In the entries below, swap every "icon" for "symbol" and reproduce the lines with nothing else altered.

--- Begin RECORD LIST ---

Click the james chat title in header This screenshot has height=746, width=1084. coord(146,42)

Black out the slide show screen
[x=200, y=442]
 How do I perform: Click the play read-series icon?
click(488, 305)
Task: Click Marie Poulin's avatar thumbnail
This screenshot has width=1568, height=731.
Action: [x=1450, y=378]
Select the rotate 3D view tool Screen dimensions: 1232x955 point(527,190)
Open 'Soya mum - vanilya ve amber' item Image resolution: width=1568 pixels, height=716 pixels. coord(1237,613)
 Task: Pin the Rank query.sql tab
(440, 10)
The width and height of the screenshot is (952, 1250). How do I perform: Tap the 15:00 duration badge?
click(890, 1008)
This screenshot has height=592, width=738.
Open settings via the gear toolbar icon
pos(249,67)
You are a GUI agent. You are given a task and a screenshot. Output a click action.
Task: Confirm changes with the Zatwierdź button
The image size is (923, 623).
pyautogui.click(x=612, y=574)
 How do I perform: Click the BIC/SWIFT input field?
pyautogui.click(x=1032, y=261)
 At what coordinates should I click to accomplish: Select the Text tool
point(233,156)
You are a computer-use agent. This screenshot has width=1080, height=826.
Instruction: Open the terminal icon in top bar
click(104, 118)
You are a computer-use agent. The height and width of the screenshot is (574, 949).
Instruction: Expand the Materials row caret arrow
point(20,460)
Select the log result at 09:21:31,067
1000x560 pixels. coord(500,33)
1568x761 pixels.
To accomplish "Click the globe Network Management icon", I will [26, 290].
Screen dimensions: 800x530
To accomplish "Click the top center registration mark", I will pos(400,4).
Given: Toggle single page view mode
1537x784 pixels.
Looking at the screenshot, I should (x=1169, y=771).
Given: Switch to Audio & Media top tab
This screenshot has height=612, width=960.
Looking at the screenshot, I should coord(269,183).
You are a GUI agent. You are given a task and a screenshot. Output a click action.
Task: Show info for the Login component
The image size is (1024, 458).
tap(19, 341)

--- End RECORD LIST ---

OUTPUT FOR THIS TASK:
Click the james chat title in header This screenshot has height=746, width=1084. coord(146,42)

Black out the slide show screen
[x=200, y=442]
 How do I perform: Click the play read-series symbol?
click(488, 305)
Task: Click Marie Poulin's avatar thumbnail
This screenshot has width=1568, height=731.
Action: [x=1450, y=378]
Select the rotate 3D view tool Screen dimensions: 1232x955 point(527,190)
Open 'Soya mum - vanilya ve amber' item Image resolution: width=1568 pixels, height=716 pixels. coord(1237,613)
 Task: Pin the Rank query.sql tab
(440, 10)
The width and height of the screenshot is (952, 1250). How do I perform: Tap the 15:00 duration badge?
click(890, 1008)
This screenshot has height=592, width=738.
Open settings via the gear toolbar symbol
pos(249,67)
You are a GUI agent. You are given a task and a screenshot. Output a click action.
Task: Confirm changes with the Zatwierdź button
The image size is (923, 623).
pyautogui.click(x=612, y=574)
 How do I perform: Click the BIC/SWIFT input field?
pyautogui.click(x=1032, y=261)
 At what coordinates should I click to accomplish: Select the Text tool
point(233,156)
You are a computer-use agent. This screenshot has width=1080, height=826.
Instruction: Open the terminal symbol in top bar
click(104, 118)
You are a computer-use agent. The height and width of the screenshot is (574, 949).
Instruction: Expand the Materials row caret arrow
point(20,460)
Select the log result at 09:21:31,067
1000x560 pixels. coord(500,33)
1568x761 pixels.
To accomplish "Click the globe Network Management symbol", I will [26, 290].
Screen dimensions: 800x530
To accomplish "Click the top center registration mark", I will pos(400,4).
Given: Toggle single page view mode
1537x784 pixels.
Looking at the screenshot, I should (x=1169, y=771).
Given: Switch to Audio & Media top tab
This screenshot has height=612, width=960.
Looking at the screenshot, I should coord(269,183).
You are a GUI agent. You are given a task and a screenshot. Output a click action.
Task: Show info for the Login component
The image size is (1024, 458).
tap(19, 341)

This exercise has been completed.